Team News Riveting
After confirmation of the first Covid-19 case in Namche Bazar this week, officials of the Khumbu rural municipality have decided to indefinitely shut down the Mt Everest region for outsiders effective Saturday 24 October.
Earlier, a statement had given one day notice and said the region would close on Friday itself. But that would leave many trekkers stranded in the region where the nearest road is a two day walk from Lukla.
Solukhumbu district had been considered Covid-19 free, and hundreds of visitors including climbers from Bahrain Royal Guard expedition team as well as Nepali hikers have been in the area in recent weeks. Foreign trekkers had also started trickling in after Nepal allowed hikers and climbers from abroad after 17 October.

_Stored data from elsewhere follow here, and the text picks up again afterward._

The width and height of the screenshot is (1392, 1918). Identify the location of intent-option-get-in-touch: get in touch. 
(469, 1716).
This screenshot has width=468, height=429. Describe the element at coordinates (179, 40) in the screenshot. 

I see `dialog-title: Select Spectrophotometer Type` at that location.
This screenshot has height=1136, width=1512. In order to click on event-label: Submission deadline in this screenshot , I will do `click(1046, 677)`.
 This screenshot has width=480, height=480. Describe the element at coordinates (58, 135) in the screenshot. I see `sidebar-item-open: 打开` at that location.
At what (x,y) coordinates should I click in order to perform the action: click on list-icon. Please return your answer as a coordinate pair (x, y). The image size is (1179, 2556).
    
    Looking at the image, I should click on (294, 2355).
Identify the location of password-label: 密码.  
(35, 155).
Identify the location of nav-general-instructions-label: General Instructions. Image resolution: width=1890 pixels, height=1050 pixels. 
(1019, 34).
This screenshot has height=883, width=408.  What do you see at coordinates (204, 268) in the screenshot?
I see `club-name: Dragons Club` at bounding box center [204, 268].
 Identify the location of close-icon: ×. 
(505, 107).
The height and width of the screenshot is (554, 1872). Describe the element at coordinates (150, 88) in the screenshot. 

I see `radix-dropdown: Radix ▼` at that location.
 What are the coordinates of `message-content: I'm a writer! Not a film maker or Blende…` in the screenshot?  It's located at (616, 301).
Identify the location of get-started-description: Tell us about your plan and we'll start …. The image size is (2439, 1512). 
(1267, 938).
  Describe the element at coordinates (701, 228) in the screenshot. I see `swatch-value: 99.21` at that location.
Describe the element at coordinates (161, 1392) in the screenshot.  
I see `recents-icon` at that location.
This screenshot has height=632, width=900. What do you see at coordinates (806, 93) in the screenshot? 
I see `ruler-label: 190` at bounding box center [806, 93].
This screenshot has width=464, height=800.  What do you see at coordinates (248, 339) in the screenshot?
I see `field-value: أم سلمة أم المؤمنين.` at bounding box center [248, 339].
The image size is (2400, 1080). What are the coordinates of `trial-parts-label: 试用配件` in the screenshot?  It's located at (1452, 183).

However, the local municipality made it mandatory for airlines flying to Lukla to verify all passengers had PCR negative reporters before boarding in Kathmandu. But residents and officials were shocked when the first confirmed coronavirus case was detected in a 65-year-old man in Namche Bazar on Thursday.
Local officials in Solukhumbu have sprung into action, flying in medics from Kathmandu directly to Namche Bazar by helicopter on Friday, when they are planning to collect throat swabs of around 400 people.
The COVID-19 scare has once more thrown the prospect of trekking and climbing in the Everest region this autumn season into uncertainty. It is not clear whether an international expedition on Mt Ama Dablam made up of a Qatari Sheikh with British and the US climbers will go ahead.
After eight months, non-Nepalis were finally allowed to fly to Kathmandu from 17 October, but with two bizarre exceptions: flights from Indian cities are still banned, and only foreign trekkers and mountaineers are allowed into Nepal.